GW2: Without a doubt healthier than WoW and FFXIV.
Sign up free, jump in, play = Profit.
The community is friendly; People actually work together and speak to each other, which in itself, speaks volumes about the game.
The economy isn’t wrecked.
The software is solid and isn’t showing much sign of aging.
It’s casual and challenging at the same time, the best of both worlds. The game-play is solid, there’s a sense of achievement and reward.
Micro-transactions are a wee bit annoying but not as money-grabbing as others, like most titles on the list and have a reasonable and viable option for getting store items for free and free unlocking of gated content – One of the very few games that brings actual F2P to the table.
Practically every map has someone doing something… It’s ALIVEEEE.

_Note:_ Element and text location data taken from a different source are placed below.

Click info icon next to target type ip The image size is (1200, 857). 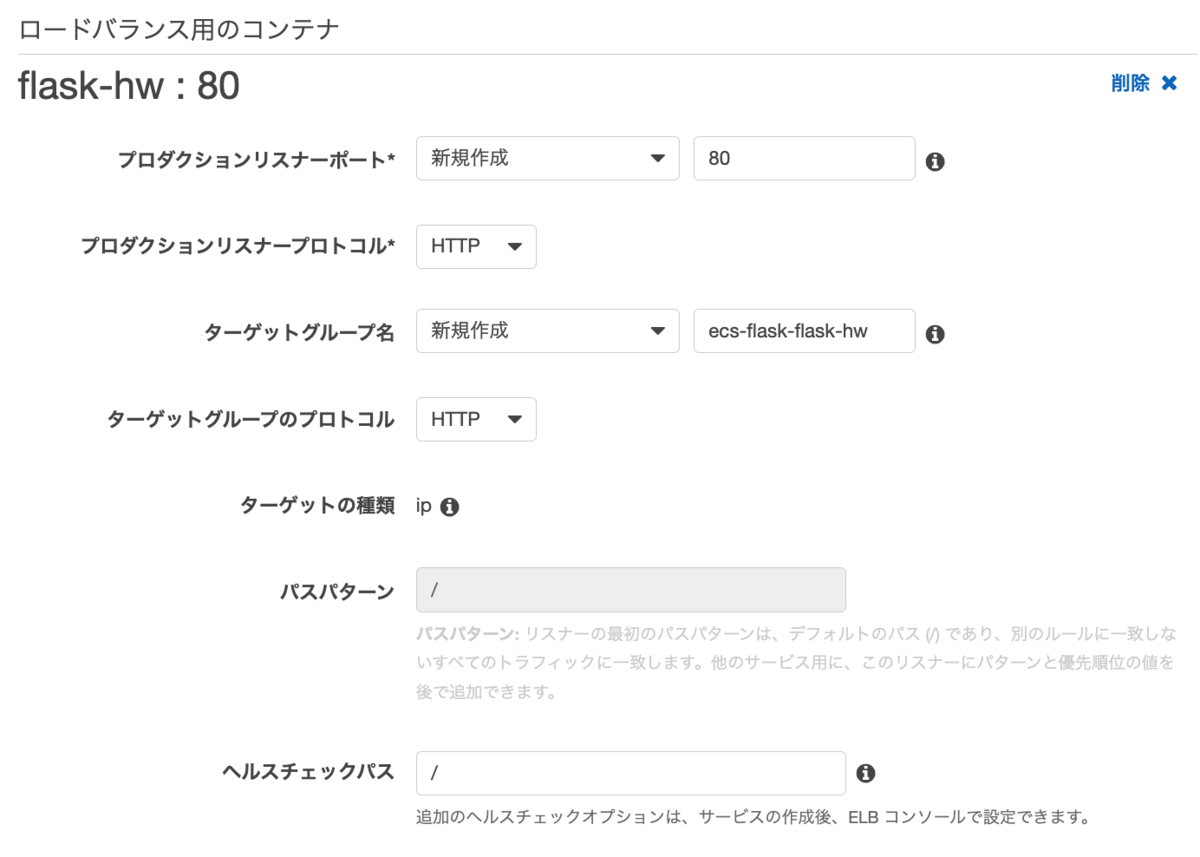click(450, 507)
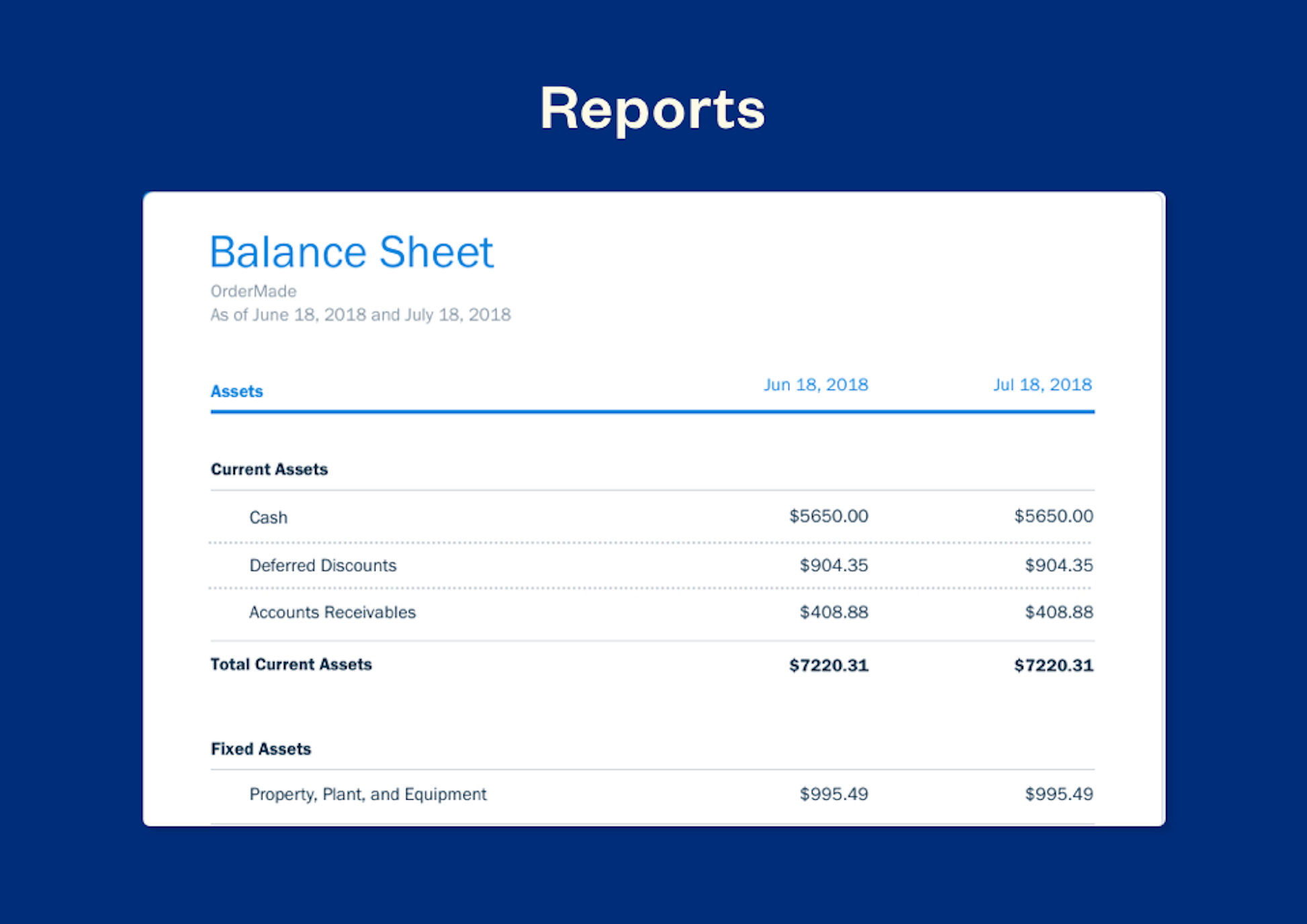Click the Fixed Assets group header
The width and height of the screenshot is (1307, 924).
tap(261, 748)
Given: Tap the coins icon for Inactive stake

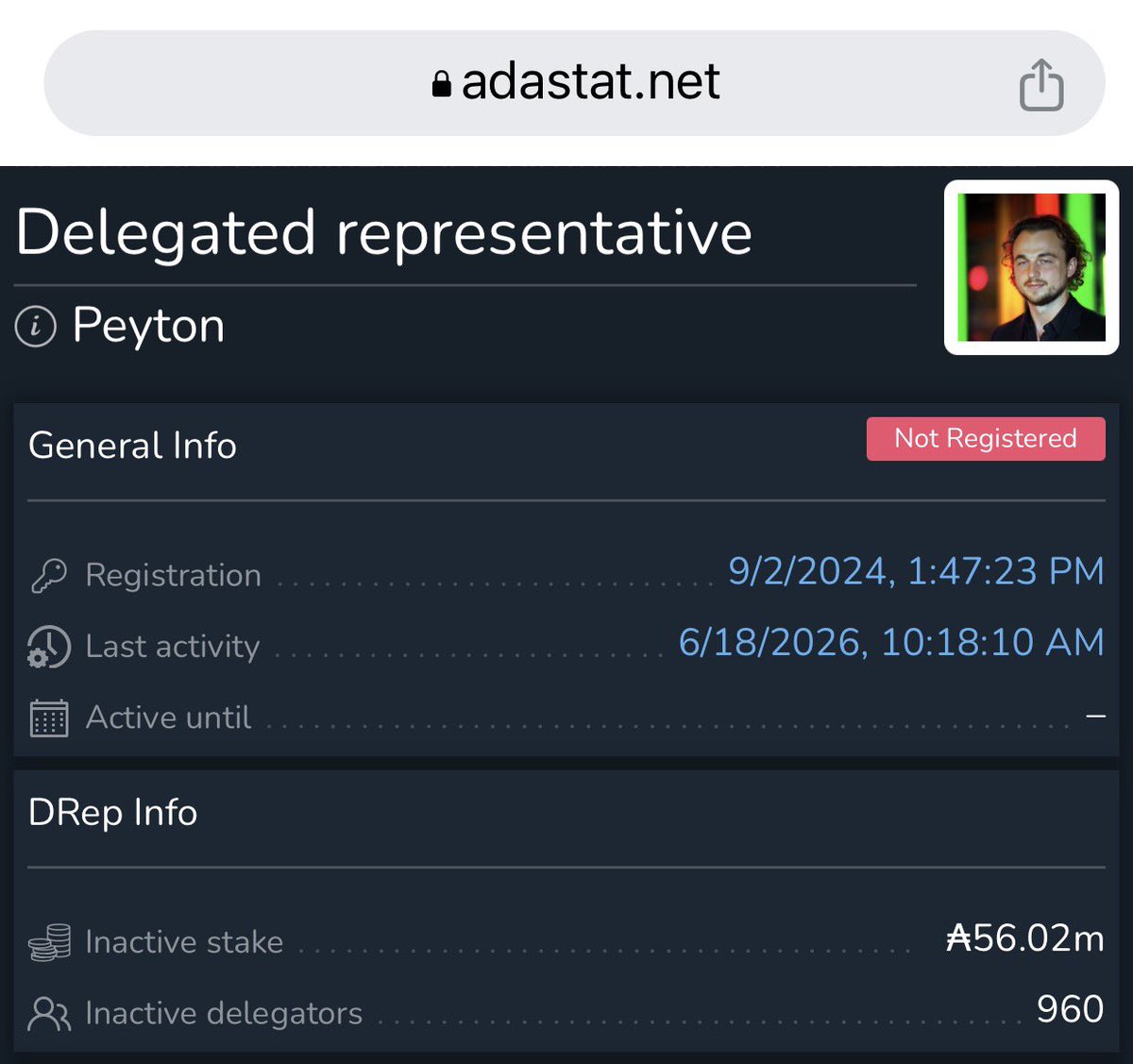Looking at the screenshot, I should click(49, 942).
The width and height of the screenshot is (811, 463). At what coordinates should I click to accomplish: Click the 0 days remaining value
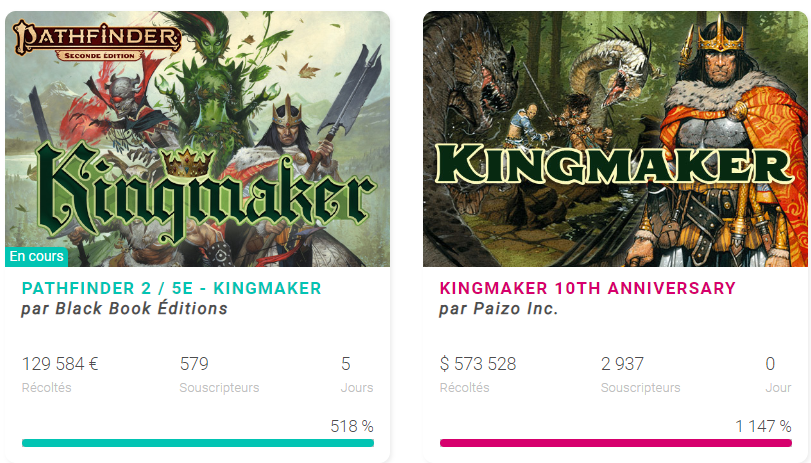click(x=770, y=364)
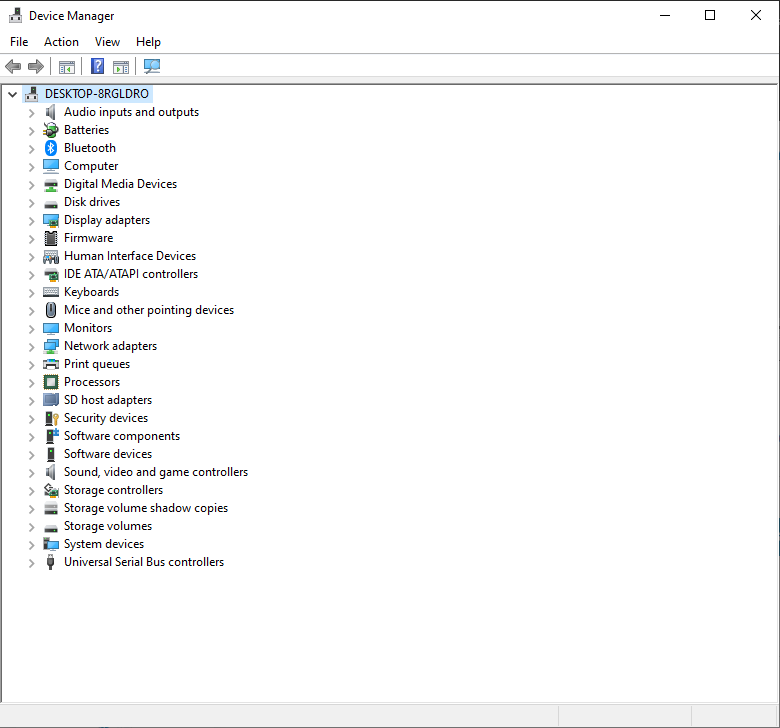Screen dimensions: 780x728
Task: Click the Print queues printer icon
Action: [51, 364]
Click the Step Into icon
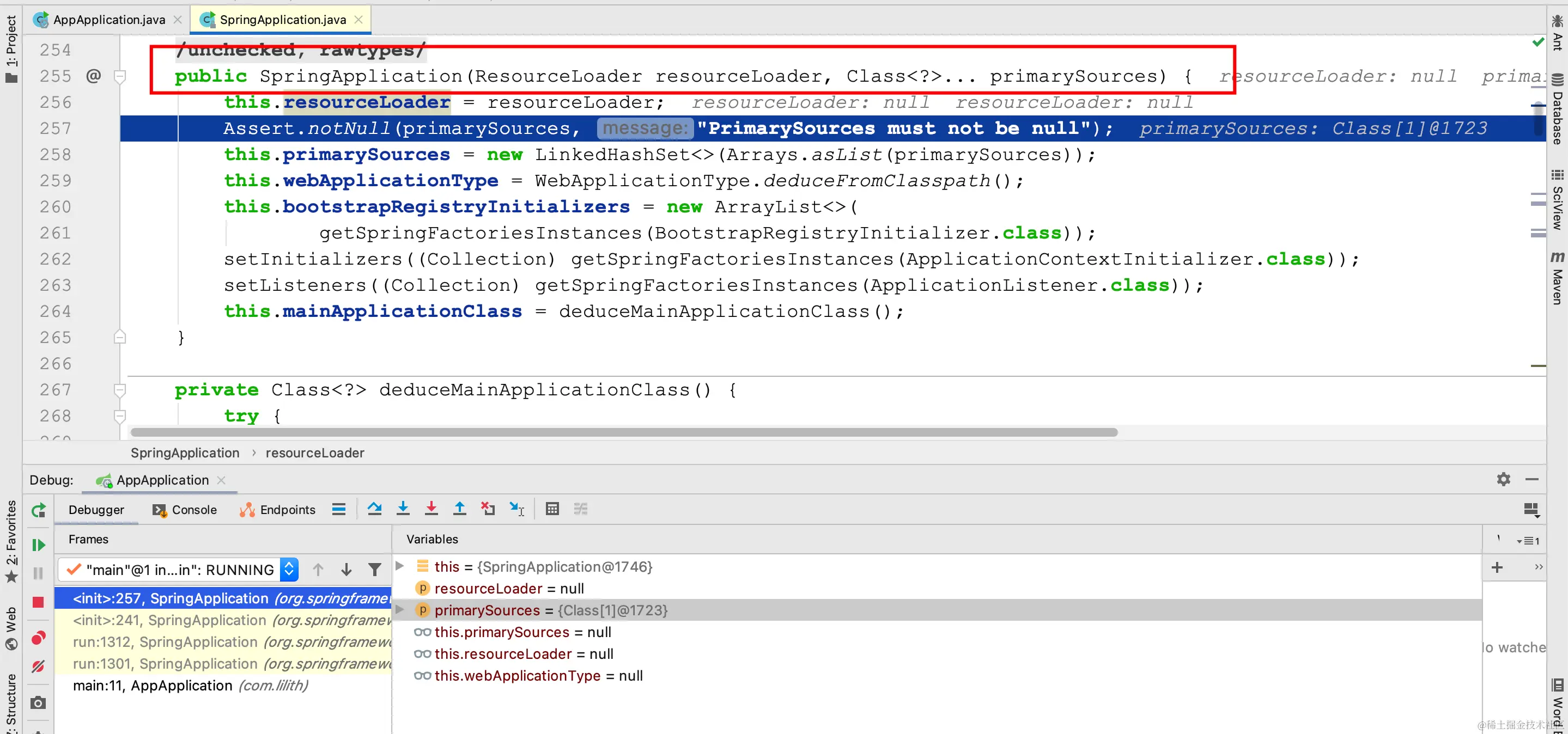Screen dimensions: 1568x734 (403, 509)
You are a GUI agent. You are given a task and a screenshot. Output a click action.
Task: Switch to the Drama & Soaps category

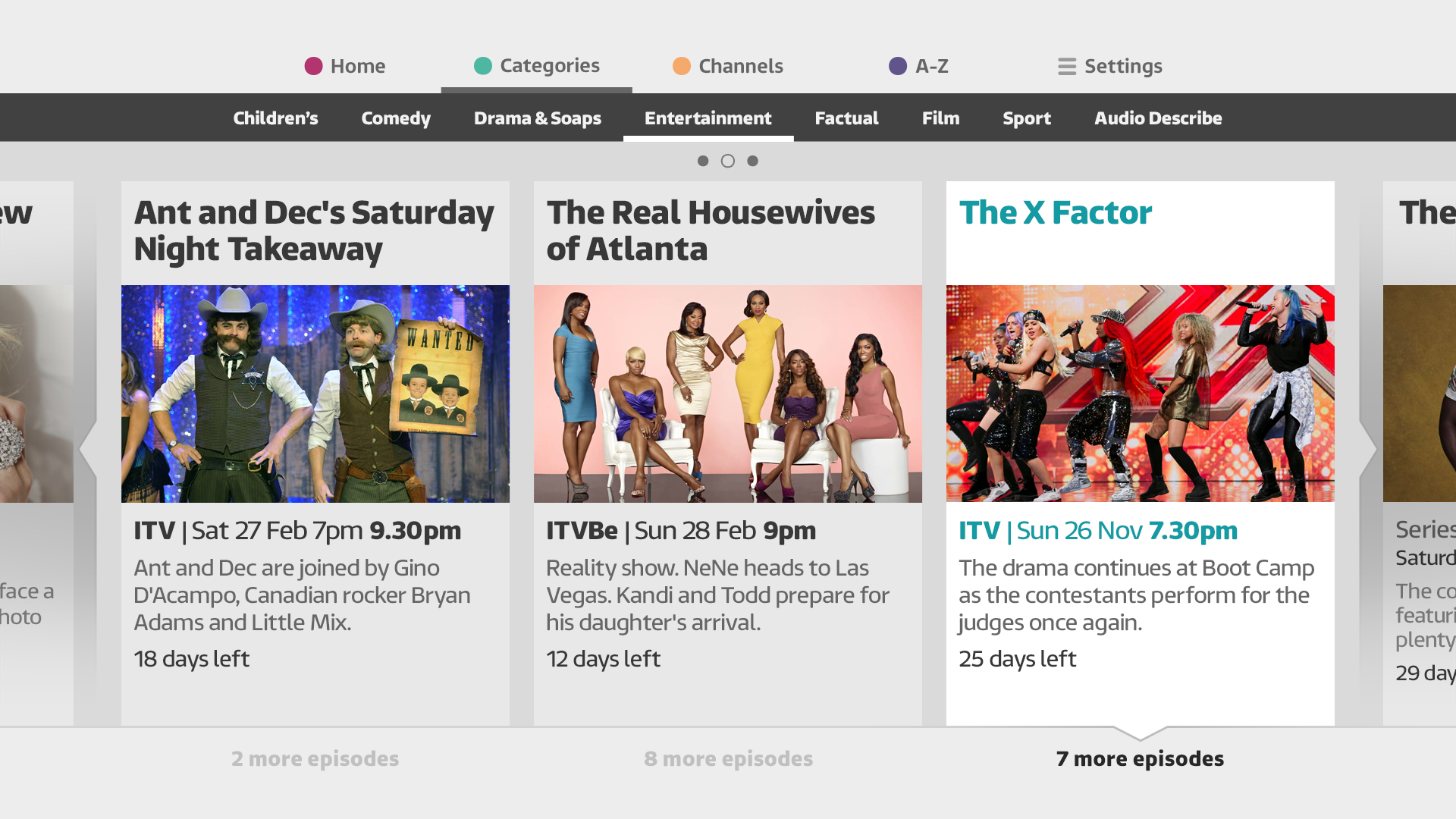pos(538,118)
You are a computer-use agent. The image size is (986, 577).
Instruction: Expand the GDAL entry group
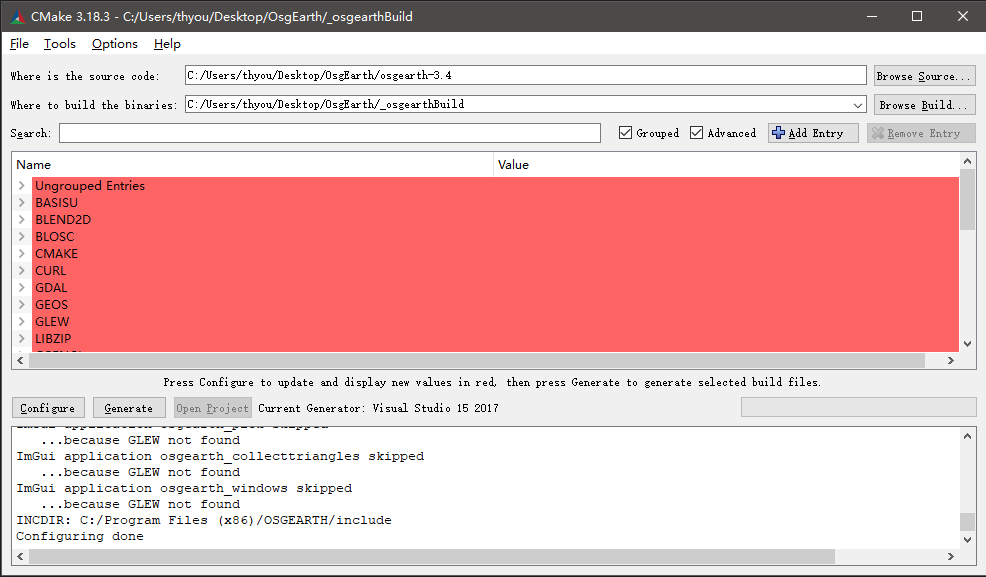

There is a lot that can be said for every other game in this list.
I find it difficult to believe that whoever researched or actually played these games (as you would expect anyone commenting on them to do) believes there is nothing wrong with WoW and its rapid CRZ merging, dropping player numbers, wrecked economy and toxic community; Sure they’ll get a boost at expansion release and continue to drop even faster than they did the previous expansion until it is finally, dead. Doesn’t see the the problem of aging with LOTRO/FFXIV/ESO, completely overlooks the unstable Tera (people still play this?) and its lack of focus on player experience… Doesn’t understand what Elite Dangerous is, thinks Runescape’s economy /community is perfectly fine and believes that hand-holding imported casual games like BDO who have ‘major-transactions’ or the lack of communication, enforced by the games design in most of these games is the way forward for MMORPG fans.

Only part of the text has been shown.